*Written instruction:*
Put the rows below into a numbered list, starting at the line that contains "Switch to the Bounce Rate tab" and ending at the line that contains "(x=569, y=193)", with both of those lines included and blank lines omitted.
--- Begin ---
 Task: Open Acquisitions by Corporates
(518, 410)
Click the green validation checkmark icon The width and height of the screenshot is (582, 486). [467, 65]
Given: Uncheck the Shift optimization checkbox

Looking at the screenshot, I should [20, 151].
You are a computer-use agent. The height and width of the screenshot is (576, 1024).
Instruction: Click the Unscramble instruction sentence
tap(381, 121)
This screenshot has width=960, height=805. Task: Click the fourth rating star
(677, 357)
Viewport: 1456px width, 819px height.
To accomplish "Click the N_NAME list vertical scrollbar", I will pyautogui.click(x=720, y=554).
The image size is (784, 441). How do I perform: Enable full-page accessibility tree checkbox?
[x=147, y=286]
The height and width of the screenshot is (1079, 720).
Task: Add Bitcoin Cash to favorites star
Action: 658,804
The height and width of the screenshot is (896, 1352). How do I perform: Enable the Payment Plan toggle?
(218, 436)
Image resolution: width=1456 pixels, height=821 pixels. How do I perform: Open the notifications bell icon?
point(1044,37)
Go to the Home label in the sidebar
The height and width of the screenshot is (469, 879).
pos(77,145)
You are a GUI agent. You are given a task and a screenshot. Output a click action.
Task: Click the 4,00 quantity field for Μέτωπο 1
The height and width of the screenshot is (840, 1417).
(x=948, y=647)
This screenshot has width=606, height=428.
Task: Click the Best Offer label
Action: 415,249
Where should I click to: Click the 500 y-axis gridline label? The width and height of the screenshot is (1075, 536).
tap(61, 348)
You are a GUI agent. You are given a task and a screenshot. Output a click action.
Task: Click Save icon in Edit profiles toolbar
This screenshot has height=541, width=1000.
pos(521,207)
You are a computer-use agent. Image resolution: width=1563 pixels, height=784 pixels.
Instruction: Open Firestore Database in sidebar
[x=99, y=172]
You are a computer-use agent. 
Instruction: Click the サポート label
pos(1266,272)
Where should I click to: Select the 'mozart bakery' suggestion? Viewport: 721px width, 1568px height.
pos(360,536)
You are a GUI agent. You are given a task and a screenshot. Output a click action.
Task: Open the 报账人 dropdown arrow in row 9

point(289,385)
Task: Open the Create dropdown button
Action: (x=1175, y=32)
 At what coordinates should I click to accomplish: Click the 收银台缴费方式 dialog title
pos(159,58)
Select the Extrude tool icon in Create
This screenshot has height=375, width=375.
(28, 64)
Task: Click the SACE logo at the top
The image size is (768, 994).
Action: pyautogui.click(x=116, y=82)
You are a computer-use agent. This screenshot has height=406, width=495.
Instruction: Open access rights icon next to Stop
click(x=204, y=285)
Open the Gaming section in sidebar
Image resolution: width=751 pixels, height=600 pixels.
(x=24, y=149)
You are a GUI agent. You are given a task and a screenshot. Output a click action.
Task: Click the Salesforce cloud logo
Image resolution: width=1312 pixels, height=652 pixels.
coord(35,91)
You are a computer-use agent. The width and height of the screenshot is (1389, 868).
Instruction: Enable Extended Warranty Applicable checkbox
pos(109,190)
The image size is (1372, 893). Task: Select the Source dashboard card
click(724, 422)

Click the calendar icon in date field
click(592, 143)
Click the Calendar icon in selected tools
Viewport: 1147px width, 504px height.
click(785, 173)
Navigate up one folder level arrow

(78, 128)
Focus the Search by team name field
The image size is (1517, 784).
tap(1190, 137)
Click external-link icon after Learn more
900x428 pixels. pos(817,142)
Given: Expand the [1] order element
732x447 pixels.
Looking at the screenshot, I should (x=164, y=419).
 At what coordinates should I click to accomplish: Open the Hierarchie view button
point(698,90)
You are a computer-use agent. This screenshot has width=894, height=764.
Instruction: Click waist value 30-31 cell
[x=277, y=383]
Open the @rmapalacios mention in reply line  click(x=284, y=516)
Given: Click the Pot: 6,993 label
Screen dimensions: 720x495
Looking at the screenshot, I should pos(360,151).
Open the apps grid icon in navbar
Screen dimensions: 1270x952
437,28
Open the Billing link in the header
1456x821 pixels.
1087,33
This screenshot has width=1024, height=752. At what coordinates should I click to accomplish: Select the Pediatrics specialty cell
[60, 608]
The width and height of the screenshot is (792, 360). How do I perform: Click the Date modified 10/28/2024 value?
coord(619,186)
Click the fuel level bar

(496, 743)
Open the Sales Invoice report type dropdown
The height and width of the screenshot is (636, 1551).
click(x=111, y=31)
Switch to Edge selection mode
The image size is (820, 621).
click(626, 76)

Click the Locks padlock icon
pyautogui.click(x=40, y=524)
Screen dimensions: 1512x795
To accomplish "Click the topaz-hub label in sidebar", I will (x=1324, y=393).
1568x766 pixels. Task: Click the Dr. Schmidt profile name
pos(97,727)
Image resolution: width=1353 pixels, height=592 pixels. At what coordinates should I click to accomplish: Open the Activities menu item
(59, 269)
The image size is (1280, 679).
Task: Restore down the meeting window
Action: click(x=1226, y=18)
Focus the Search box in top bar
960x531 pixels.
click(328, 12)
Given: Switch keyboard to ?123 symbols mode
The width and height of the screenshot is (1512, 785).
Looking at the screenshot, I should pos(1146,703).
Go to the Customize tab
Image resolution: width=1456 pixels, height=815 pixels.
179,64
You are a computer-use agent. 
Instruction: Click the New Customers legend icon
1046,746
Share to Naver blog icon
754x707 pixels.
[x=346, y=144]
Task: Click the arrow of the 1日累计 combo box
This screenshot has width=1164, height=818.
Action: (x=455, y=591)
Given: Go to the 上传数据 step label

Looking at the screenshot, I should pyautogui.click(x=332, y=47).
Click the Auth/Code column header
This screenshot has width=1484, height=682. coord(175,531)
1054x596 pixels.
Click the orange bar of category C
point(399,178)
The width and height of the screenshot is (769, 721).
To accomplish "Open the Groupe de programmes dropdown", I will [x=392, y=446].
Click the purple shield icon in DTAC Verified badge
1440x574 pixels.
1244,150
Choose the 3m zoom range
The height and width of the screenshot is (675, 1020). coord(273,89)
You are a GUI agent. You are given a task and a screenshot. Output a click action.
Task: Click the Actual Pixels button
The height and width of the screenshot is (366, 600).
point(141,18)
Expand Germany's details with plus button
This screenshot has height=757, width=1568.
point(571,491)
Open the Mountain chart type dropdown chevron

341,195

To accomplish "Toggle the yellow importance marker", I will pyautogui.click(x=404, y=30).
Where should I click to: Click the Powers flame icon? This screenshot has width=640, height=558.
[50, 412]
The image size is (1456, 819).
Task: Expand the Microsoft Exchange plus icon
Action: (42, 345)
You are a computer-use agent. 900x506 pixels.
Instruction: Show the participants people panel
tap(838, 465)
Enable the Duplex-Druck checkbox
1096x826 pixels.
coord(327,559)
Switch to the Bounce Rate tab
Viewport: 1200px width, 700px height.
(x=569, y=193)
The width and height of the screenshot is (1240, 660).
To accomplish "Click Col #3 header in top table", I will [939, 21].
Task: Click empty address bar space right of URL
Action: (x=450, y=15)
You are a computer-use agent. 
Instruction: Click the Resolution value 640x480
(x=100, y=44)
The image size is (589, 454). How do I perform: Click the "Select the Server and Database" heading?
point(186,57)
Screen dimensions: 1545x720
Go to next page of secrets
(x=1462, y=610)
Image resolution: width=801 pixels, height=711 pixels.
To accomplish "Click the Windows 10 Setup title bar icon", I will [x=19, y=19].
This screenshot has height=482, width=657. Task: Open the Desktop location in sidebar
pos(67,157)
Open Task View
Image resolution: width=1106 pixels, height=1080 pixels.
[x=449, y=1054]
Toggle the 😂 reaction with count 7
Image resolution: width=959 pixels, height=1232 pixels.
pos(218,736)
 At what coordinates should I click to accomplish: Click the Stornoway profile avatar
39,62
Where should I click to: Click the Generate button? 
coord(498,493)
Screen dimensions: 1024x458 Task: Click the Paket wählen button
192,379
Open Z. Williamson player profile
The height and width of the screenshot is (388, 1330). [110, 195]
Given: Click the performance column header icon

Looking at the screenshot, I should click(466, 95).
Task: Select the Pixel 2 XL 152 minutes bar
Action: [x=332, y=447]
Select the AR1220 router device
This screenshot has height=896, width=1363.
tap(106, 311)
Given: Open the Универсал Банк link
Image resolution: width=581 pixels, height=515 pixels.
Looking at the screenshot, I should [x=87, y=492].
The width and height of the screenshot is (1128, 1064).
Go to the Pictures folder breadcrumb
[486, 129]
--- End ---
*Response to the exercise:*
1. Switch to the Bounce Rate tab
2. Viewport: 1200px width, 700px height.
3. (x=569, y=193)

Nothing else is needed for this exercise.